First portfolio project: U.S. Medical Insurance - feedback welcome

Ok, so as the title says, this is my first portfolio project. I’m doing the Data Science track and have not started learning about Pandas etc yet, so there’s no fancy stuff or visualisations here.

https://github.com/newsocialsandra/us-medical-costs/blob/main/us-medical-insurance-costs.ipynb

This was a super challenging project for me :sweat_smile:

I haven’t written any python code for a while and my previous knowledge of statistics/analytics is from college, more than 10 years ago. So I’ve been feeling a lot like that old ”I don’t know what I’m doing” dog meme.

Do you have any suggestions for me? I have a couple of small things I would like to improve in my code, noted far down in the notebook.

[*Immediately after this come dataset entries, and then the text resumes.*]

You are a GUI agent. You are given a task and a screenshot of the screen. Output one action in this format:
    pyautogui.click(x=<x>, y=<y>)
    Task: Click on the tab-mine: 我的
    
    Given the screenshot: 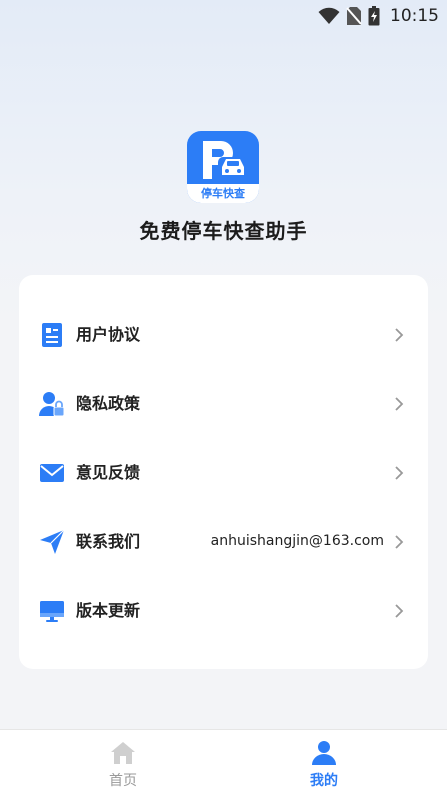 What is the action you would take?
    pyautogui.click(x=324, y=764)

But I’m also thinking: could I have used classes for this, instead of just functions? Would that have been better? Why?

And is there anything else I’m missing here?

2 Likes

I like how you’ve done the hypothesis and project goals sections.

One suggestion I would make is that it would have been interesting to see the averages for the dataset as a whole as well as by region. You could then compare each regions to the national average. Also, like you mentioned at the end, formatting the numbers and maybe adding currency symbols would make it easier to read.

Thanks for your feedback, I really appreciate it! I think it’s a great suggestion to include the averages for the dataset as a whole, I’ll have a look at it.

Nice, I really liked your bmi & smoker per region analysis and drawn insight as to potentially why the insurance cost is higher. Definitely something I wished I drawn upon doing my own analysis!

On top of it I like how each question is followed by the code and clearly answered at the end.

Great work!

Thanks, I’m happy to hear you liked it!